Now, this results in text with SPEAKER_00 and SPEAKER_01. First I wanted to convert to substation alpha (ass/ssa) to do colors. Then I got bored and did .srt/.vtt directly. It's only a bit cursed.
Here is a bash script to take in the subtitle and add color tags.
NOTE: font tags, and not span as some sources say. Also I did the SRT and not VTT since there's some issues with tags in VTT? and limits to what is supported? Idk much man.
#!/bin/bash
# Define an array of colors for each speaker
COLORS=("yellow" "cyan" "green" "magenta" "orange" "green" "blue" "white")
# Input file (VTT or SRT)
INPUT_FILE="$1"
# Output file (with colors added)
OUTPUT_FILE="${INPUT_FILE%.*}_colored.${INPUT_FILE##*.}"

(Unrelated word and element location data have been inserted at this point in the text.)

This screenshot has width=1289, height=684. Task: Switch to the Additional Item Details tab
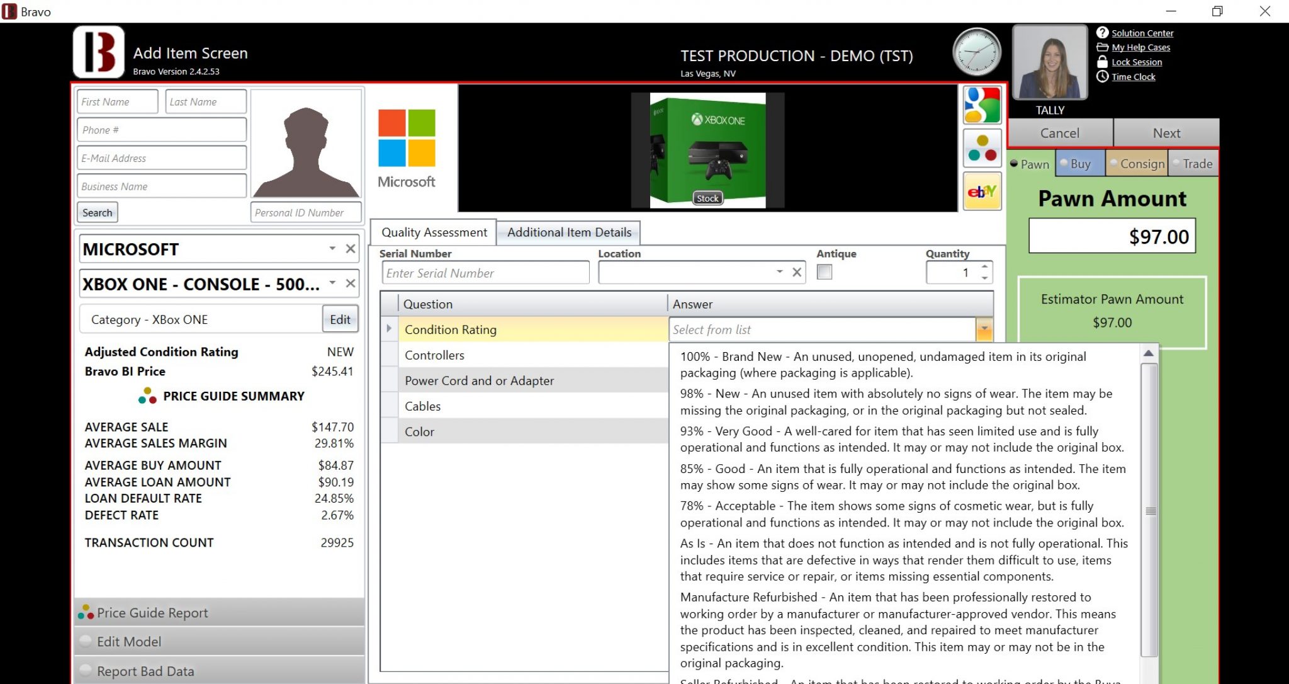568,232
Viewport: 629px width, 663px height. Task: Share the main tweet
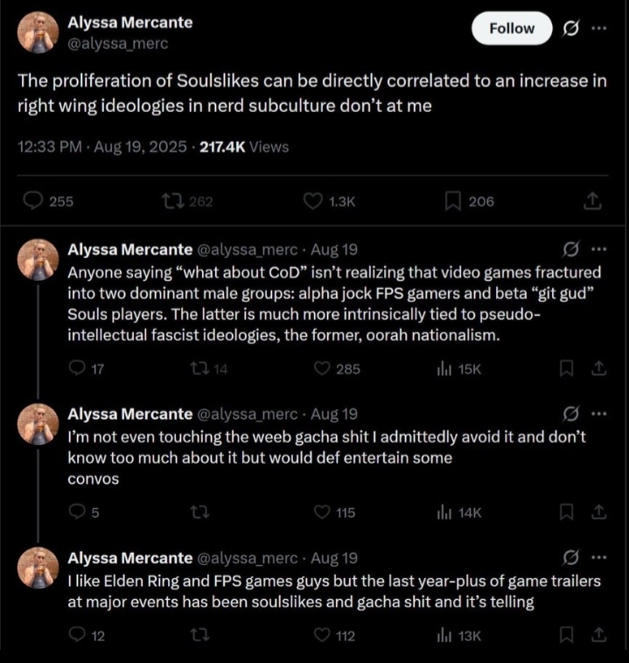[592, 201]
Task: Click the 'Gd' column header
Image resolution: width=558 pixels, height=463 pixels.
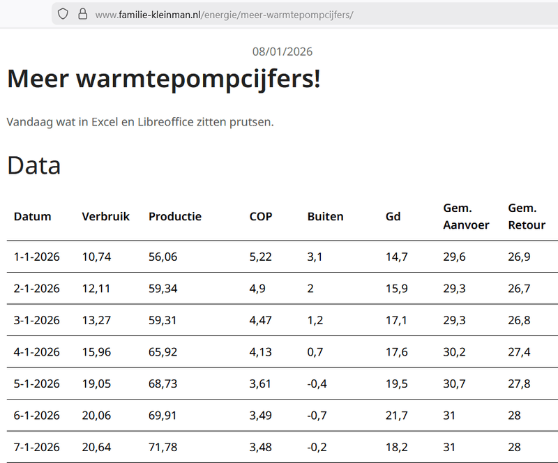Action: [x=393, y=216]
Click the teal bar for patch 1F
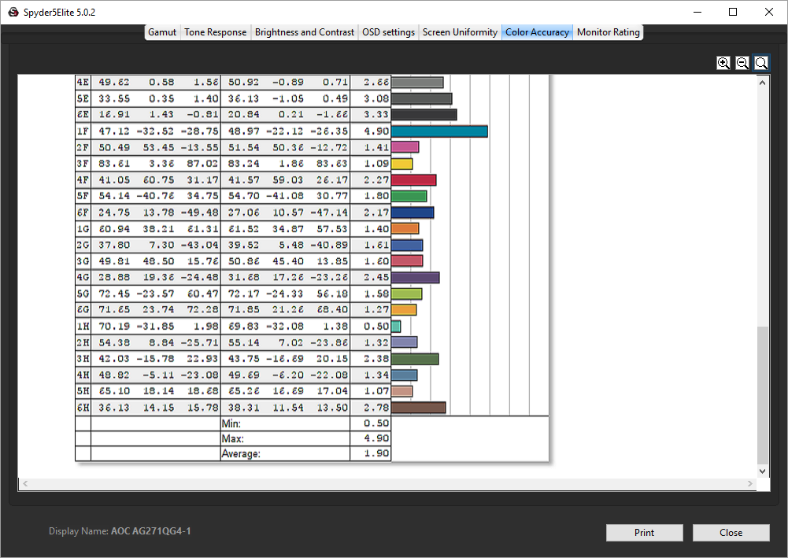The image size is (788, 558). (439, 131)

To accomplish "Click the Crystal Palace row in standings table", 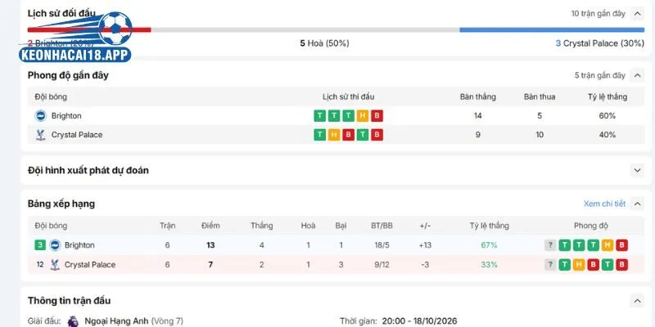I will [336, 264].
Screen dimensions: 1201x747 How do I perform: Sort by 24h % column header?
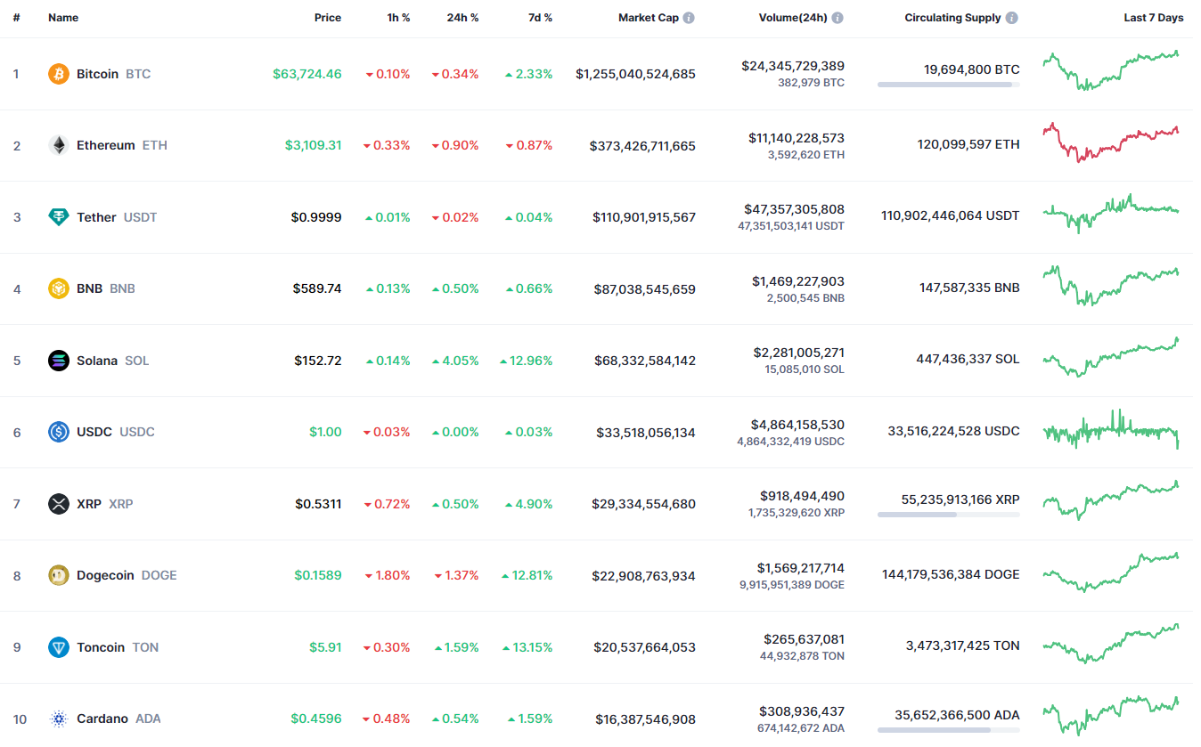pos(462,18)
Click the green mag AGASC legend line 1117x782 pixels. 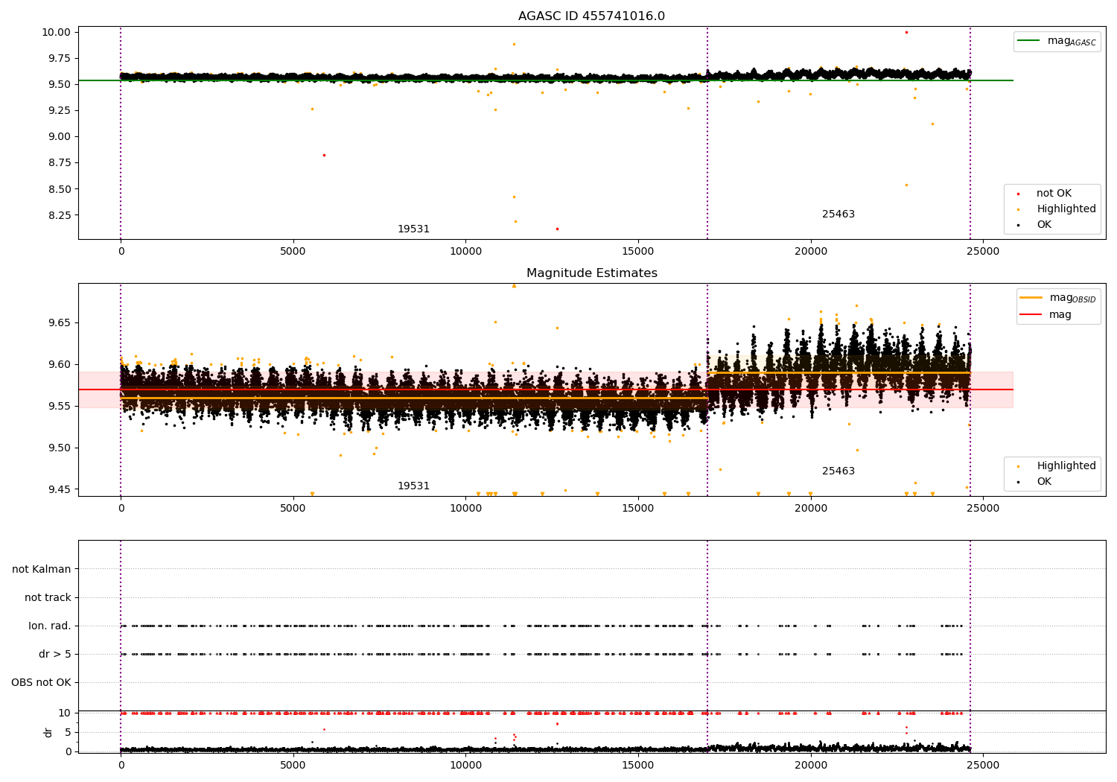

# Check if input file exists
if [[ ! -f "$INPUT_FILE" ]]; then
echo "Error: Input file '$INPUT_FILE' not found."
exit 1
fi
# Process the file
awk -v colors="${COLORS[*]}" '
BEGIN {
# Split the colors into an array
split(colors, colorArray, " ")
}
{
# Check if the line contains a speaker label
if (match($0, /\[SPEAKER_[0-9]+\]:/)) {
# Extract the speaker number
speaker_num = substr($0, RSTART + 9, RLENGTH - 10)
# Get the corresponding color
color = colorArray[speaker_num + 1]
# Wrap the line in a span with the color
$0 = "<font color=\""color"\">" $0 "</font>"
}
# Print the modified line
print
}
' "$INPUT_FILE" > "$OUTPUT_FILE"
echo "Colors added successfully! Output saved to '$OUTPUT_FILE'."
At this point you have SRT file. You can embed that into video as a subtitle track in say an MKV. That's how I would personally do it.
But sometimes you're sending to people and don't want them to deal with subtitle tracks.
Then just burn it in and do hardsubs.
ffmpeg -i input.mkv -vf "subtitles=input_subtitles_colored.srt:force_style='OutlineColour=&H00000000,BorderStyle=3,Outline=1,Shadow=0,MarginV=20,FontSize=28'" -c:v libx264 -crf 23 -c:a aac -b:a 128k output.mp4
This will use our color tags, do black background and outline on the subs at font size 28. Choose based on your preference.
Note: I might hate h264 and the default aac encoder sounds like ass but sometimes you need a dumb mp4 file. Use AV1 and opus if you can.